[Source records]

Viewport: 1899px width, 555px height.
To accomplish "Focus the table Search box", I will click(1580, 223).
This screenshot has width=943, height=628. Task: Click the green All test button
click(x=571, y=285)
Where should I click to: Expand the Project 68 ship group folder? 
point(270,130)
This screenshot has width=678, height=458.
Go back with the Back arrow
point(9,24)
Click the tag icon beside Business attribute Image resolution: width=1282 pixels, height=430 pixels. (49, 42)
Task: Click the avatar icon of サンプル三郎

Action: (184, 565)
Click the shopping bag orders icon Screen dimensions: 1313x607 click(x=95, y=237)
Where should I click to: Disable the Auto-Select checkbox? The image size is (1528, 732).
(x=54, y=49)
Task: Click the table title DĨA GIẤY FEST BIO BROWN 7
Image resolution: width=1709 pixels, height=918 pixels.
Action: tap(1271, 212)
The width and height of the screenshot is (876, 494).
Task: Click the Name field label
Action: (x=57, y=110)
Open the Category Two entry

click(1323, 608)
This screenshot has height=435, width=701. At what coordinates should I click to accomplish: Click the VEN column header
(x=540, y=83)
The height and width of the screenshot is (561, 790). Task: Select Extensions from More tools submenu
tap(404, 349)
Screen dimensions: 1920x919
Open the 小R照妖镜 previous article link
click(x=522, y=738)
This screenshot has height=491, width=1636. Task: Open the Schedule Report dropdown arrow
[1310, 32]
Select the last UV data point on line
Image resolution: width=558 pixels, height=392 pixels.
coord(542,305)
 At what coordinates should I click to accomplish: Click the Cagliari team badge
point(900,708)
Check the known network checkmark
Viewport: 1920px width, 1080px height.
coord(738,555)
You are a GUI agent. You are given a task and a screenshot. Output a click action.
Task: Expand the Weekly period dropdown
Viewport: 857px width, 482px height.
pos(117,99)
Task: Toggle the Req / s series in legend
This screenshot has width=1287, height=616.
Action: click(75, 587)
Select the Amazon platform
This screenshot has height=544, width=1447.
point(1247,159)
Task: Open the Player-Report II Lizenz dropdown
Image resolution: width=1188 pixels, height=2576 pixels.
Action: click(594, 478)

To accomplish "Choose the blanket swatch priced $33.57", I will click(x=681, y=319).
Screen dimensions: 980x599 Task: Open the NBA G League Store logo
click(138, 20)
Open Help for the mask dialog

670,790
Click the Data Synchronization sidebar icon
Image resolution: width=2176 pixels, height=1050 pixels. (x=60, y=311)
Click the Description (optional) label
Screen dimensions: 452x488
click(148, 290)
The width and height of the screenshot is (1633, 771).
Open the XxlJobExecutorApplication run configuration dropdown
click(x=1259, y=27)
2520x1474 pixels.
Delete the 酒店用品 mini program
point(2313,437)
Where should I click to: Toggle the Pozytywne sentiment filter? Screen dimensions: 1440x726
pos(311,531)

Task requirements
The records above need to be retyped in full, exactly as they stand.

Problem solution
Viewport: 1899px width, 555px height.
To accomplish "Focus the table Search box", I will click(1580, 223).
This screenshot has width=943, height=628. Task: Click the green All test button
click(x=571, y=285)
Where should I click to: Expand the Project 68 ship group folder? 
point(270,130)
This screenshot has width=678, height=458.
Go back with the Back arrow
point(9,24)
Click the tag icon beside Business attribute Image resolution: width=1282 pixels, height=430 pixels. (49, 42)
Task: Click the avatar icon of サンプル三郎

Action: (184, 565)
Click the shopping bag orders icon Screen dimensions: 1313x607 click(x=95, y=237)
Where should I click to: Disable the Auto-Select checkbox? The image size is (1528, 732).
(x=54, y=49)
Task: Click the table title DĨA GIẤY FEST BIO BROWN 7
Image resolution: width=1709 pixels, height=918 pixels.
Action: tap(1271, 212)
The width and height of the screenshot is (876, 494).
Task: Click the Name field label
Action: (x=57, y=110)
Open the Category Two entry

click(1323, 608)
This screenshot has height=435, width=701. At what coordinates should I click to accomplish: Click the VEN column header
(x=540, y=83)
The height and width of the screenshot is (561, 790). Task: Select Extensions from More tools submenu
tap(404, 349)
Screen dimensions: 1920x919
Open the 小R照妖镜 previous article link
click(x=522, y=738)
This screenshot has height=491, width=1636. Task: Open the Schedule Report dropdown arrow
[1310, 32]
Select the last UV data point on line
Image resolution: width=558 pixels, height=392 pixels.
coord(542,305)
 At what coordinates should I click to accomplish: Click the Cagliari team badge
point(900,708)
Check the known network checkmark
Viewport: 1920px width, 1080px height.
coord(738,555)
You are a GUI agent. You are given a task and a screenshot. Output a click action.
Task: Expand the Weekly period dropdown
Viewport: 857px width, 482px height.
pos(117,99)
Task: Toggle the Req / s series in legend
This screenshot has width=1287, height=616.
Action: click(75, 587)
Select the Amazon platform
This screenshot has height=544, width=1447.
point(1247,159)
Task: Open the Player-Report II Lizenz dropdown
Image resolution: width=1188 pixels, height=2576 pixels.
Action: click(594, 478)

To accomplish "Choose the blanket swatch priced $33.57", I will click(x=681, y=319).
Screen dimensions: 980x599 Task: Open the NBA G League Store logo
click(138, 20)
Open Help for the mask dialog

670,790
Click the Data Synchronization sidebar icon
Image resolution: width=2176 pixels, height=1050 pixels. (x=60, y=311)
Click the Description (optional) label
Screen dimensions: 452x488
click(148, 290)
The width and height of the screenshot is (1633, 771).
Open the XxlJobExecutorApplication run configuration dropdown
click(x=1259, y=27)
2520x1474 pixels.
Delete the 酒店用品 mini program
point(2313,437)
Where should I click to: Toggle the Pozytywne sentiment filter? Screen dimensions: 1440x726
pos(311,531)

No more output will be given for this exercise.